======== Supplied data

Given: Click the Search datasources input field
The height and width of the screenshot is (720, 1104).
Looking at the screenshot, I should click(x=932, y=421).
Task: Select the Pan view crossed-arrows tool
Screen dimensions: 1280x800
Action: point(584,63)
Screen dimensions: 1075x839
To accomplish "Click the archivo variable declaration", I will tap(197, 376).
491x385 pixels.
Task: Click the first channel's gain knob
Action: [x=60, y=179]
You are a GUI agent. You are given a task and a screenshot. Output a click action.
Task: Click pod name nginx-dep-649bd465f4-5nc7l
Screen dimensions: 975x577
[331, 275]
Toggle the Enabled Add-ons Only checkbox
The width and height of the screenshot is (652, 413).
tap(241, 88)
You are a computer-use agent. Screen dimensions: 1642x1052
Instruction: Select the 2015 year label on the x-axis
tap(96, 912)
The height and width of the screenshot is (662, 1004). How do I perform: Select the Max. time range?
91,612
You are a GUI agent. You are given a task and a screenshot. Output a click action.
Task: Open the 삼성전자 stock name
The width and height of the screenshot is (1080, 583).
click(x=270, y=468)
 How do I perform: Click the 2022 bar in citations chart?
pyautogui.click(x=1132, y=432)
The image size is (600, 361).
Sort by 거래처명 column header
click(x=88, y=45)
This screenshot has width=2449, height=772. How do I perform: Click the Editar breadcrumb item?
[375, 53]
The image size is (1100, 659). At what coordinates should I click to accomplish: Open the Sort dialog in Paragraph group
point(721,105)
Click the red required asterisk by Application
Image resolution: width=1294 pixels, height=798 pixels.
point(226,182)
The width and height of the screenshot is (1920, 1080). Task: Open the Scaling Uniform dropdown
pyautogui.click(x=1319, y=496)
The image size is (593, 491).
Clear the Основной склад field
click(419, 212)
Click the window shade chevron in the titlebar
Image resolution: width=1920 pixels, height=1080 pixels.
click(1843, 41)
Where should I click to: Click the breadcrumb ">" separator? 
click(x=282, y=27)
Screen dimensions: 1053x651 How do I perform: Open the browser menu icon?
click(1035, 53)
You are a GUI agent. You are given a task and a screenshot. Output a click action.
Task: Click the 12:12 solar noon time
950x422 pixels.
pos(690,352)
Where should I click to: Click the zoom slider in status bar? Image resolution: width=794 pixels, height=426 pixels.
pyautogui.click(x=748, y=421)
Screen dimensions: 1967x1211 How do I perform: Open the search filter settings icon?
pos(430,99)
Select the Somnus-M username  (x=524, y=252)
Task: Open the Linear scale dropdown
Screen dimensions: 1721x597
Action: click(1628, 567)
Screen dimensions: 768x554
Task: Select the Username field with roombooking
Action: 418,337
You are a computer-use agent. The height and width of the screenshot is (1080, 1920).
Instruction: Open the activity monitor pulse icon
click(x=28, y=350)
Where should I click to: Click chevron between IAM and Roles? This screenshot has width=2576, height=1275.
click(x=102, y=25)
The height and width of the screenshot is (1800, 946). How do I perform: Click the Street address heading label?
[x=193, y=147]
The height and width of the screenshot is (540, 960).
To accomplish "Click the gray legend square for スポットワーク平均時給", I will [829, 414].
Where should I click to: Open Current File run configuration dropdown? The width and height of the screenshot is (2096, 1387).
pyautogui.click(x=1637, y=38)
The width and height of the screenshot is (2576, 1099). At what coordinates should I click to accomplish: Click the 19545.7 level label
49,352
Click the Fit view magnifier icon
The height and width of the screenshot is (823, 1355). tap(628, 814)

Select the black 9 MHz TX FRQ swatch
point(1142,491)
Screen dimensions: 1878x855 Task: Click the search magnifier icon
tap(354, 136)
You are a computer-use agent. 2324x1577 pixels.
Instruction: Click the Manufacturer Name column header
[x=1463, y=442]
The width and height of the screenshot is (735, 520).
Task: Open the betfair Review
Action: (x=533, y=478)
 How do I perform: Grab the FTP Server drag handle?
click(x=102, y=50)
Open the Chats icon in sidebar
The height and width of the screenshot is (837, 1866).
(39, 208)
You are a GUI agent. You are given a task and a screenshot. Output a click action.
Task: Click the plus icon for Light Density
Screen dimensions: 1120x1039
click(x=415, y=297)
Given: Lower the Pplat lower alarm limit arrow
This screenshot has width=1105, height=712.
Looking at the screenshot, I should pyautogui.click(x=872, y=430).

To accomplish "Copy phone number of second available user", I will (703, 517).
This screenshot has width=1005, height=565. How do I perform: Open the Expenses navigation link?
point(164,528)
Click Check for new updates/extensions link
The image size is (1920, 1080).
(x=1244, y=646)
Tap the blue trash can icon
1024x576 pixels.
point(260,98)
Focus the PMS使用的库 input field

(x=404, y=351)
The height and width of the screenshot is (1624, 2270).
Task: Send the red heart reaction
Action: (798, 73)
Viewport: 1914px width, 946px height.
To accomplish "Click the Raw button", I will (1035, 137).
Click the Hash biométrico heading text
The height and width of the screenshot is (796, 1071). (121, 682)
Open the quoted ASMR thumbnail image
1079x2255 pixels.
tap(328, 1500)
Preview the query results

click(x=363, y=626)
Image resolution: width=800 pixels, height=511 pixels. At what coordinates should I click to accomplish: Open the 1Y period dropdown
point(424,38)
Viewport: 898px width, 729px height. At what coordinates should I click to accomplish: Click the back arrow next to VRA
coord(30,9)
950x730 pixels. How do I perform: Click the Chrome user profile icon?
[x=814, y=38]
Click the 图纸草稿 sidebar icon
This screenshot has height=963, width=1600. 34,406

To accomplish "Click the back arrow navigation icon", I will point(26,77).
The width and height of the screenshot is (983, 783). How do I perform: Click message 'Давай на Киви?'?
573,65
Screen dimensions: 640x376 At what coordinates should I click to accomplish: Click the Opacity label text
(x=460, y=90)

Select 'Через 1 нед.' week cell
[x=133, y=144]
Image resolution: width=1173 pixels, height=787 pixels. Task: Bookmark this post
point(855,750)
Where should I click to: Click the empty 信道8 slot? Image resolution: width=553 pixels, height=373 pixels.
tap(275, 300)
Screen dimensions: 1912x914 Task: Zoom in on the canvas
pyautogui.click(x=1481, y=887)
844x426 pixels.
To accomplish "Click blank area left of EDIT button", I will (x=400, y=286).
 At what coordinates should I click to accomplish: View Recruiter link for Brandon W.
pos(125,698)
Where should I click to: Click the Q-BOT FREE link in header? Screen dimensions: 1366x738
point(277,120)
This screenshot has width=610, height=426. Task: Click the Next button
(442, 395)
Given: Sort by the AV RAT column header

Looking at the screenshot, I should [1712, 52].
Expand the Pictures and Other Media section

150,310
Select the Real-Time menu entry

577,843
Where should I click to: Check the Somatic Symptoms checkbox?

================

Request ▸ List each row above that contains the string "text", copying each row in full. Case counts.

Task output ▸
Click the Hash biométrico heading text
Screen dimensions: 640x376 At what coordinates should I click to accomplish: Click the Opacity label text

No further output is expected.